Microsoft today announced a new Azure capability enabled by a Script Action feature that allows customers to tailor their HDInsight implementations.
“With this new feature, you can now experiment and deploy Hadoop projects to Azure HDInsight that were not possible before,” wrote Oliver Chiu, product marketing manager for Microsoft Hadoop/big data and data warehousing, in a Nov, 17 Azure Blog post. “This is enabled through the Script Action feature that can modify Hadoop clusters in arbitrary ways using custom scripts.”
All types of HDInsight clusters can be customized, he added, including HBase, which provides random, real-time read/write access to big data and Storm, a real-time, fault-tolerant big data processing platform. Microsoft announced a preview of HDInsight Storm last month in a bid to prepare customers for next-generation, data-intensive applications.
“Available in preview today, we are supporting Apache Storm in HDInsight, allowing our customers to process millions of items of Hadoop data from their Internet of things devices in near-real time using a fully managed Hadoop service,” said T.K. Rengarajan, corporate vice president of Microsoft’s Data Platform, in an Oct. 15 announcement.
Now, organizations can tweak their HDInsight clusters to better fit their big data processing needs.
To help get Azure customers started, Chiu’s team has documented the process of installing Spark and R using scripts. Spark, as he described, “has been gaining popularity for its ability to handle both batch and stream processing as well as supporting in-memory and conventional disk processing.”
The free R programming language was “developed for statistical computing and machine learning,” he continued. “R’s popularity amongst statisticians and data miners has increased substantially in recent years.”
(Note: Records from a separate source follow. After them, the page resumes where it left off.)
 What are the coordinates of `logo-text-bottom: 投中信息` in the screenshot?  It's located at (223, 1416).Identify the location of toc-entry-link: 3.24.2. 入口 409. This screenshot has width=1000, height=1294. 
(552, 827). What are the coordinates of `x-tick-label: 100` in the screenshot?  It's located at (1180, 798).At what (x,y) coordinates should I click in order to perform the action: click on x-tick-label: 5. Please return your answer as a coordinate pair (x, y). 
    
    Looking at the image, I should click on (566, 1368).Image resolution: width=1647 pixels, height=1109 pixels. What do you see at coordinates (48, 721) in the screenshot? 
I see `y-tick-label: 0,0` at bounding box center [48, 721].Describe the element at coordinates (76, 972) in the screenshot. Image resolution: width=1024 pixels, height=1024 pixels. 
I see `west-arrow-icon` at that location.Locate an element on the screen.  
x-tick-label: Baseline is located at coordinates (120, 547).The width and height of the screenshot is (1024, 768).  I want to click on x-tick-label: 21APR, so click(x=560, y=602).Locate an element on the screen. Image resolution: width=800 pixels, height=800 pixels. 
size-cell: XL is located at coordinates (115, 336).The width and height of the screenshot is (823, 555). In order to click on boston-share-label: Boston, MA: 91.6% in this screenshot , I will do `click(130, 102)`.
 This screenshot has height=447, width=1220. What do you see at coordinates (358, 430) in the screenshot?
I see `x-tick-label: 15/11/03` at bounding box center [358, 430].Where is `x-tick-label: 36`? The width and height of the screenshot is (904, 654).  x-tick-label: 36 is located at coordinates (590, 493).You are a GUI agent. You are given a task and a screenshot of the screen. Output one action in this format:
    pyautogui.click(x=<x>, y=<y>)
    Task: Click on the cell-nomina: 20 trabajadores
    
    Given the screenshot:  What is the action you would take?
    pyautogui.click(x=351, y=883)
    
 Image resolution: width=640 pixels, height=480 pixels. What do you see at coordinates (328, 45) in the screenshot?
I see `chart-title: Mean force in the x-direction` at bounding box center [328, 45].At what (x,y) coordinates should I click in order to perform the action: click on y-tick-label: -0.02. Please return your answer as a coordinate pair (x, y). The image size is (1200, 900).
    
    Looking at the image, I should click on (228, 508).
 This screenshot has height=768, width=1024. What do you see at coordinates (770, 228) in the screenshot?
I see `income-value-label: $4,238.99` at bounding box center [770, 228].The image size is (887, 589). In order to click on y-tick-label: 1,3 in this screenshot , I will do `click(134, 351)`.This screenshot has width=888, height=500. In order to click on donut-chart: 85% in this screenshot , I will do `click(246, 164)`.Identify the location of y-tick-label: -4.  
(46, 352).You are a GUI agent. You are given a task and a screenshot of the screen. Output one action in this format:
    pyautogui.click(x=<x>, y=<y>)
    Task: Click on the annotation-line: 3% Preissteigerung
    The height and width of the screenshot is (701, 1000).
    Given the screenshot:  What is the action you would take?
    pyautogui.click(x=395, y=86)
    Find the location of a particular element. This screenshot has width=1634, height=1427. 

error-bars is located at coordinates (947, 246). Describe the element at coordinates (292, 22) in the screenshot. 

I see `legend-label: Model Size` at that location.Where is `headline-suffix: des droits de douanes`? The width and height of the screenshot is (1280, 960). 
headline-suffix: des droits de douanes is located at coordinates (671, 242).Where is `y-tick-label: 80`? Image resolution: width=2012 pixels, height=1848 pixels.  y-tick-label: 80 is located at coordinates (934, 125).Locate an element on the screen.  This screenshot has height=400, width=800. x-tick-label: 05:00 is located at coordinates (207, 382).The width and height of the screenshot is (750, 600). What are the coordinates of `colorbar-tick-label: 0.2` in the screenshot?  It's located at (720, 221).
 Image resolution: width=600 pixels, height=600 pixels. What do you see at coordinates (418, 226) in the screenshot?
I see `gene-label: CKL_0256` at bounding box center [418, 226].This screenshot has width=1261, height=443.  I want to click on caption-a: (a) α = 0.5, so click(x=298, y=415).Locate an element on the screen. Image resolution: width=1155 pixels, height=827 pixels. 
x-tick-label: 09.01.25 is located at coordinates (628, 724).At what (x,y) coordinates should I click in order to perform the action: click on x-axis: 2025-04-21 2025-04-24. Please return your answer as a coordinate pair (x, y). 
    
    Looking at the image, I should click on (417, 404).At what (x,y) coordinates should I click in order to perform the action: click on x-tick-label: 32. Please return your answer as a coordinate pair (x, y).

R’s inclusion allows data scientists “to deploy the powerful MapReduce/YARN programming framework for processing large amounts of data on Hadoop clusters deployed in HDInsight,” Microsoft said in a related support document.” Spark, on the other hand, “improves over traditional MapReduce framework by avoiding writes to disk in the intermediate stages.”
Customizing HDInsight requires the latest version of Azure PowerShell, Microsoft’s cloud-enabled answer to its Windows-based task automation and scripting software, and some ground rules.
“This script needs to be written with requirements of the managed cloud environment where Azure patches nodes with OS updates, does security patches and can replace a misbehaving node at times,” explained Chiu. In addition, it “needs to be able to run and apply the customization at any time after the node was updated.”
Full instructions on installing and using Spark (1.0) on HDInsight are available here. R instructions can be found at this link.
Azure HDInsight is evolving into a foundational cloud technology for the Redmond, Wash.-based software company.
Last week, Microsoft launched Azure Operational Insights, a preview of a software-as-a-service (SaaS) data center monitoring solution based on HDInsight. “Leveraging the power of Azure HDInsight, it gleans machine data across data center and cloud environments, and turns it into real-time operational intelligence to enable better-informed business decisions,” stated the company in a Nov. 13 announcement.